### Try it
Please revise the part of the records that opens with the line containing "I want to click" and closes with the line containing "center [853, 361].", changing "screenshot" to "image" and keeping everything else the same. Give only those lines, without the pictures.

** Opening Data records block **

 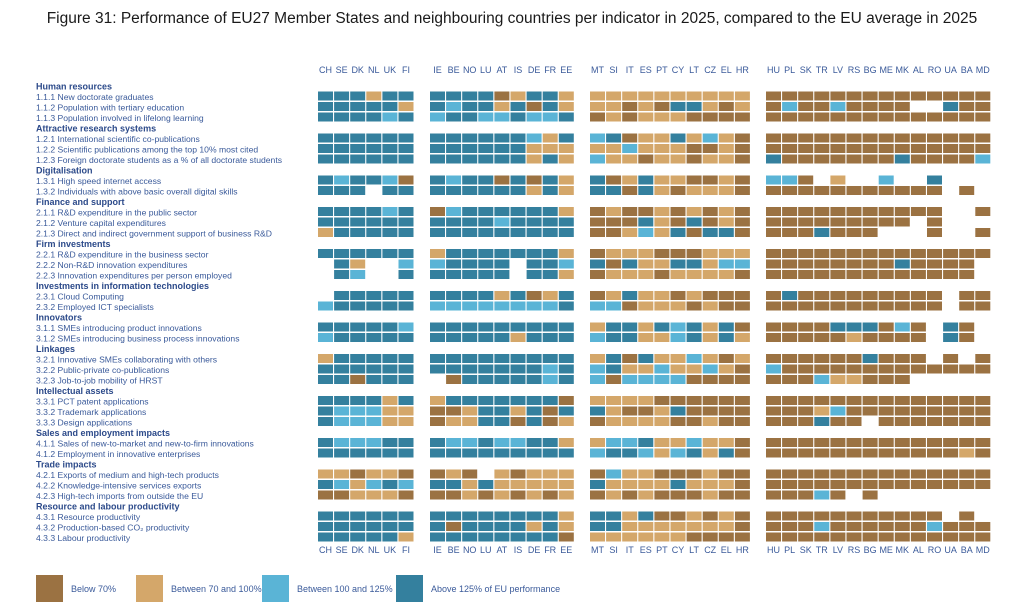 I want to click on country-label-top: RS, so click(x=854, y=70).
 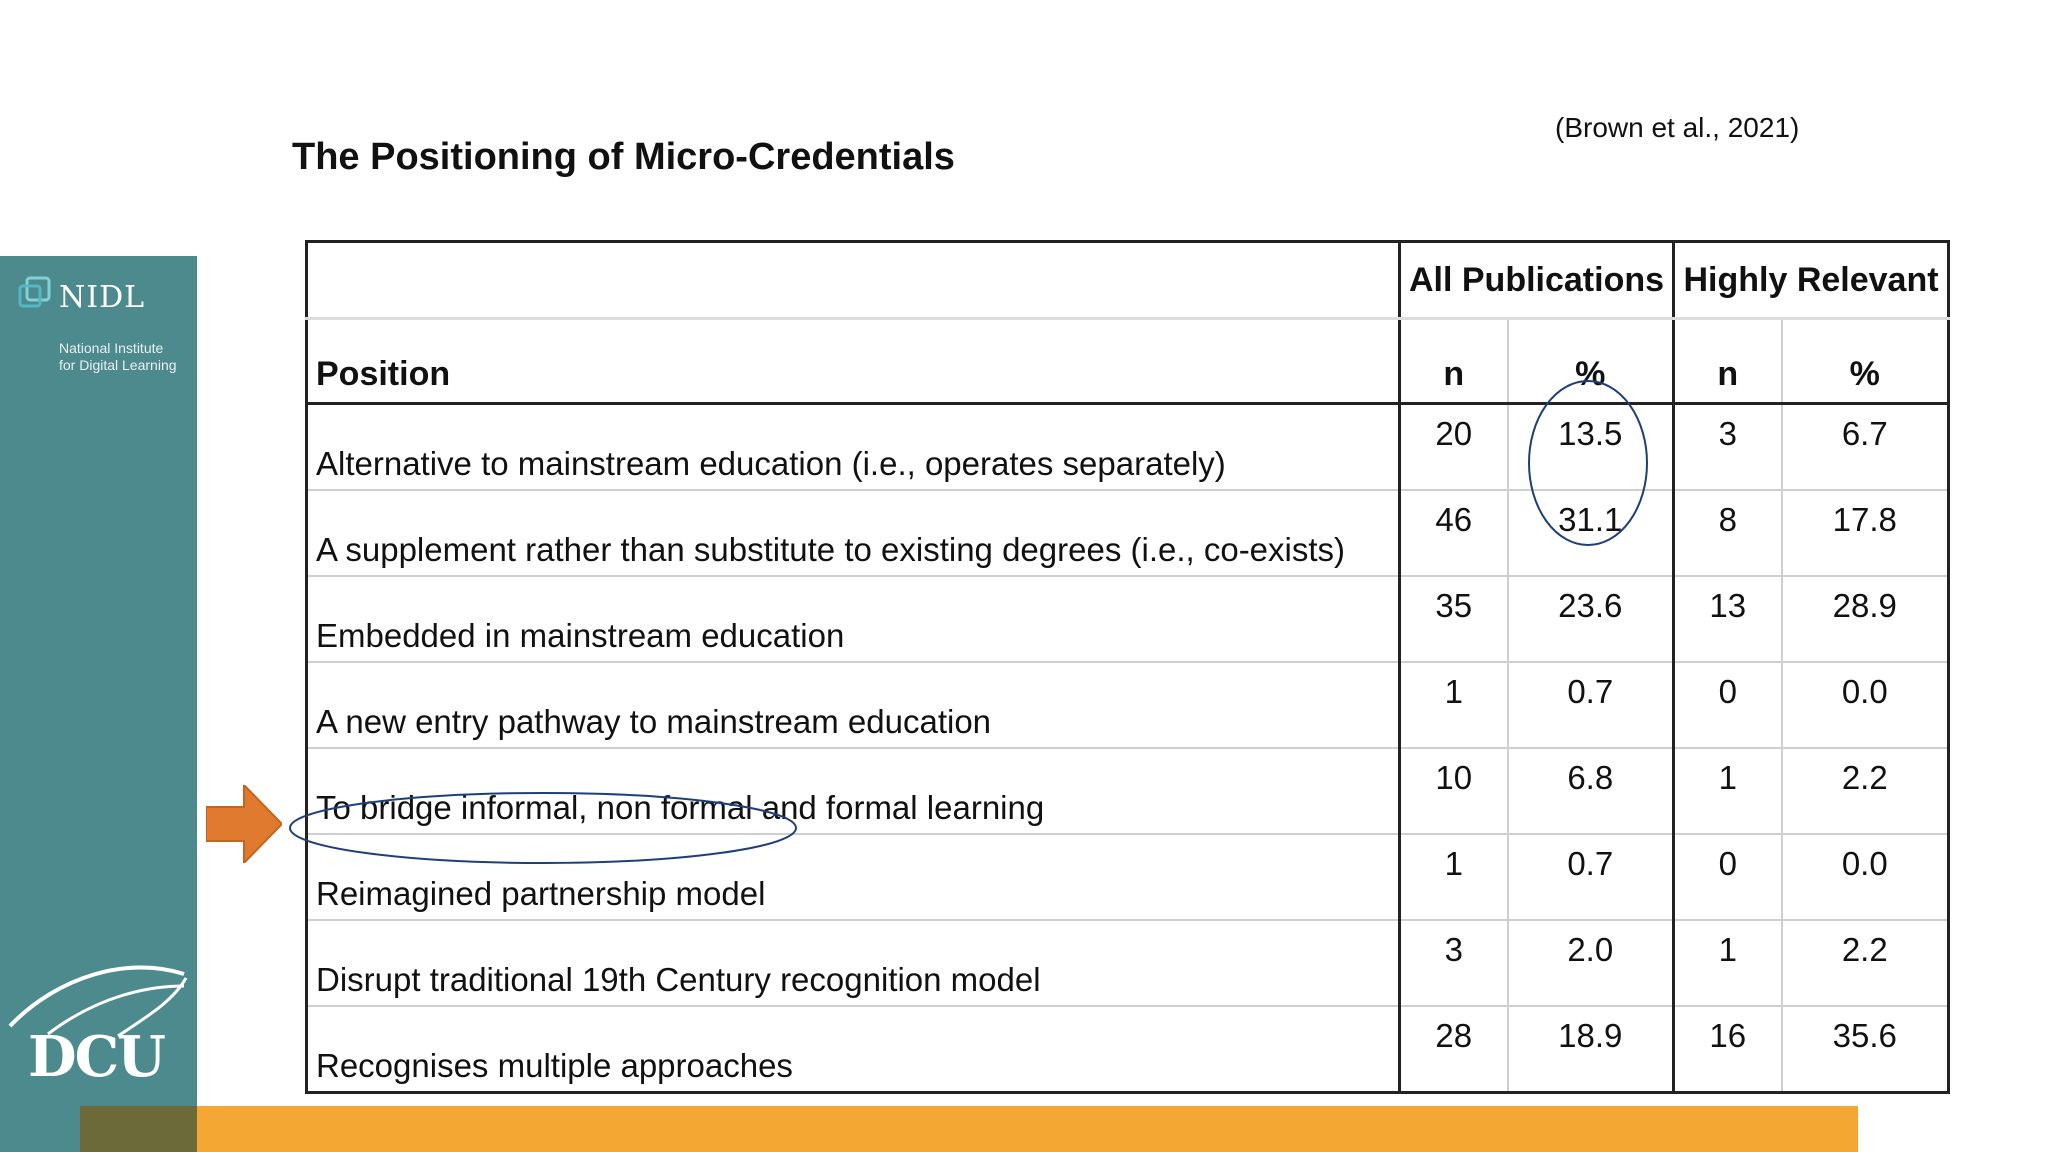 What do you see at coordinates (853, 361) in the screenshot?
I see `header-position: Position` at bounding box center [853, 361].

** Closing Data records block **
** Opening Data records block **

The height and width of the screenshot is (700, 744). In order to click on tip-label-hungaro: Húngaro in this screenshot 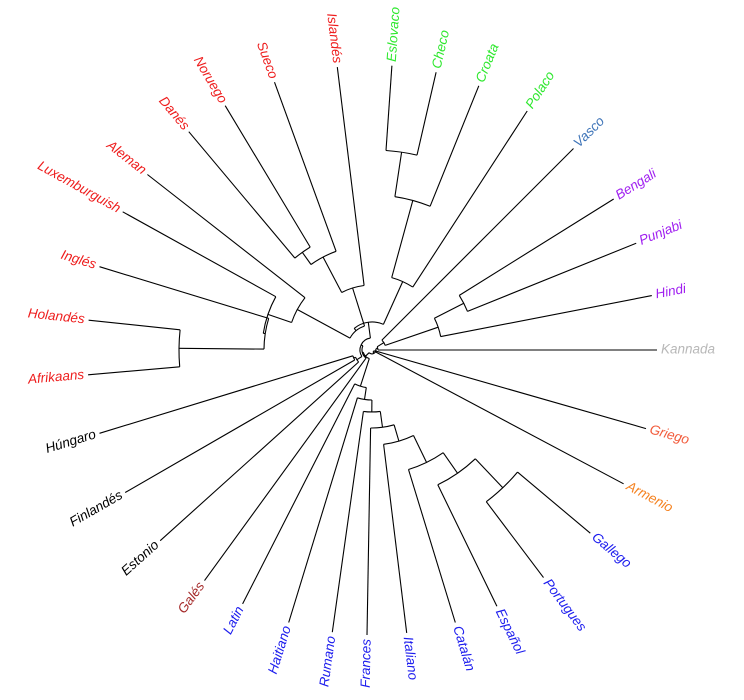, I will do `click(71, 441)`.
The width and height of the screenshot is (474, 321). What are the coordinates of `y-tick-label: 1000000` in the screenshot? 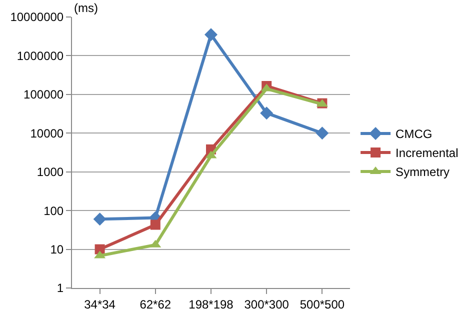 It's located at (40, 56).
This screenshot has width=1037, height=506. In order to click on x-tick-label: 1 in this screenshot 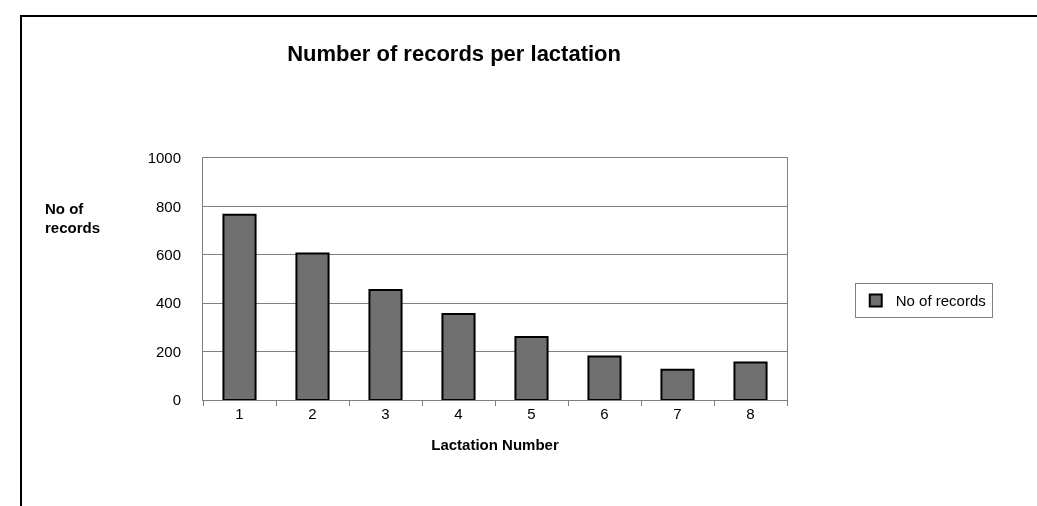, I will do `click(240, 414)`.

** Closing Data records block **

### Answer space
  I want to click on country-label-top: RS, so click(x=854, y=70).
  What do you see at coordinates (853, 361) in the image?
I see `header-position: Position` at bounding box center [853, 361].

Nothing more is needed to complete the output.